EXERCISE OBJECTIVE –
Copy word for word the lines of the records below, starting with the line that contains "Find the location of a" and continuing through the line that contains "Top Gifts for Grieving People is". Include both of those lines.
##### AVAILABLE DATA
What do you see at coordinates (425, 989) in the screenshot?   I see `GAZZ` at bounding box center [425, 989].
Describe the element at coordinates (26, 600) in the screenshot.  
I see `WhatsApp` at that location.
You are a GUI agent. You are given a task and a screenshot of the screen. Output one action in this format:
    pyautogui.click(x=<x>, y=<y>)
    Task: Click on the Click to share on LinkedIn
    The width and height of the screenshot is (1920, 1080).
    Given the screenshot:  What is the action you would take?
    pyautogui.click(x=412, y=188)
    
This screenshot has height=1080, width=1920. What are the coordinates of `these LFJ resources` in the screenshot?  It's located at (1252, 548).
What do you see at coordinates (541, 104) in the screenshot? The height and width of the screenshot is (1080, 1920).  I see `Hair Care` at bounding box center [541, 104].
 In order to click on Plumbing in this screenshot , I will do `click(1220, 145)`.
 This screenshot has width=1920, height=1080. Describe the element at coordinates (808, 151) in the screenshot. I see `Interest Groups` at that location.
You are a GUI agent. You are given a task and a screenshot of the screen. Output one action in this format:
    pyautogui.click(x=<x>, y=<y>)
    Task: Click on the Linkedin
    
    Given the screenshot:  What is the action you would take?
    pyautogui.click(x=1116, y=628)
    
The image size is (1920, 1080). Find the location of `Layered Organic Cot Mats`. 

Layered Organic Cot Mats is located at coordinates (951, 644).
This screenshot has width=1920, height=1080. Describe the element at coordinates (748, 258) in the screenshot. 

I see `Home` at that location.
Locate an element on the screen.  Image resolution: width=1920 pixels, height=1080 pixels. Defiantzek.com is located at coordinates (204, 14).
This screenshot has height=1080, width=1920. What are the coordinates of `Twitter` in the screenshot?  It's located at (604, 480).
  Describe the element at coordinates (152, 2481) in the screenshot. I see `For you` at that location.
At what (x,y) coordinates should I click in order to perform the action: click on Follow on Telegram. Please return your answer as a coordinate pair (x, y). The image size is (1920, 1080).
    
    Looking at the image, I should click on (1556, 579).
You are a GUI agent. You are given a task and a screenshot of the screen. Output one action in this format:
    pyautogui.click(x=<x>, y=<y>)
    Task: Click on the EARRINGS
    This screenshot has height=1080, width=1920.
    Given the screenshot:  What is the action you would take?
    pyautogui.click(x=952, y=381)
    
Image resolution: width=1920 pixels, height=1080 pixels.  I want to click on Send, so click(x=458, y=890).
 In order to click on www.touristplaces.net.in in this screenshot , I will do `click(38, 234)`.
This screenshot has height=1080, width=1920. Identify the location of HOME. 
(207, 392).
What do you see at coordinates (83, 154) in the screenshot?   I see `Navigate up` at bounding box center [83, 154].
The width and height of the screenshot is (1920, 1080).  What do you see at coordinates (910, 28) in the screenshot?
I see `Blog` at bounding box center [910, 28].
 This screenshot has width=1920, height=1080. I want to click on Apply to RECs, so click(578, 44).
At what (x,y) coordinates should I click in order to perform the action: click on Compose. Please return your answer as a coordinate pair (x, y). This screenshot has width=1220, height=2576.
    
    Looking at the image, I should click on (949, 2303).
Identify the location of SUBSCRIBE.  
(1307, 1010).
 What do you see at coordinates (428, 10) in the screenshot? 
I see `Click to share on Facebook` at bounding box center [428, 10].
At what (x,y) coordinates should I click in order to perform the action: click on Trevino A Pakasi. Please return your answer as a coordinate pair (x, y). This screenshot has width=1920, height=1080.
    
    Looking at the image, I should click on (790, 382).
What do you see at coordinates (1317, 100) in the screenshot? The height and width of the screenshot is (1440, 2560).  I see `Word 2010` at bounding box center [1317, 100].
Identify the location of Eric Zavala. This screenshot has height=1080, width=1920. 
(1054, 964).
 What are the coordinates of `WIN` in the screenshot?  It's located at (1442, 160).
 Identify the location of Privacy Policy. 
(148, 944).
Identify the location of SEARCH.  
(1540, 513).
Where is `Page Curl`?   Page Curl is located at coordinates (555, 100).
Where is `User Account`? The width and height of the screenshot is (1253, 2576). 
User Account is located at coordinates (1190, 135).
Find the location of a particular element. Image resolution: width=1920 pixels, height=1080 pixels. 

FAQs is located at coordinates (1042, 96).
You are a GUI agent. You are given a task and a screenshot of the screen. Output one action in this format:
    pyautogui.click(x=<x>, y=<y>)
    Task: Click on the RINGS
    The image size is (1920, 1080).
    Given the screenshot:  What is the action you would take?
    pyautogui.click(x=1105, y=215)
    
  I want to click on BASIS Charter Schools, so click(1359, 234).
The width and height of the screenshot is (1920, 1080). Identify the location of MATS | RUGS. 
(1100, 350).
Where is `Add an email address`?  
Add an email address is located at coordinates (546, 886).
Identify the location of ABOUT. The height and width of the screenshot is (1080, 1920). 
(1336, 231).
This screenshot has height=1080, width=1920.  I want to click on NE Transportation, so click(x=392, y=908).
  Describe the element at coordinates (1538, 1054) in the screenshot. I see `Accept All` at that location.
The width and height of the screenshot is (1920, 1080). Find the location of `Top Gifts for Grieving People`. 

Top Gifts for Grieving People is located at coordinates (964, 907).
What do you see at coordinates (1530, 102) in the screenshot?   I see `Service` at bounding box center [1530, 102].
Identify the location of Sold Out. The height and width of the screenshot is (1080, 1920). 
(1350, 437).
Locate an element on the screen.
##########
SOLUTION TO THE EXERCISE –
Find the location of a particular element. Image resolution: width=1920 pixels, height=1080 pixels. 

FAQs is located at coordinates (1042, 96).
You are a GUI agent. You are given a task and a screenshot of the screen. Output one action in this format:
    pyautogui.click(x=<x>, y=<y>)
    Task: Click on the RINGS
    The image size is (1920, 1080).
    Given the screenshot:  What is the action you would take?
    pyautogui.click(x=1105, y=215)
    
  I want to click on BASIS Charter Schools, so click(1359, 234).
The width and height of the screenshot is (1920, 1080). Identify the location of MATS | RUGS. 
(1100, 350).
Where is `Add an email address`?  
Add an email address is located at coordinates (546, 886).
Identify the location of ABOUT. The height and width of the screenshot is (1080, 1920). 
(1336, 231).
This screenshot has height=1080, width=1920.  I want to click on NE Transportation, so click(x=392, y=908).
  Describe the element at coordinates (1538, 1054) in the screenshot. I see `Accept All` at that location.
The width and height of the screenshot is (1920, 1080). Find the location of `Top Gifts for Grieving People`. 

Top Gifts for Grieving People is located at coordinates (964, 907).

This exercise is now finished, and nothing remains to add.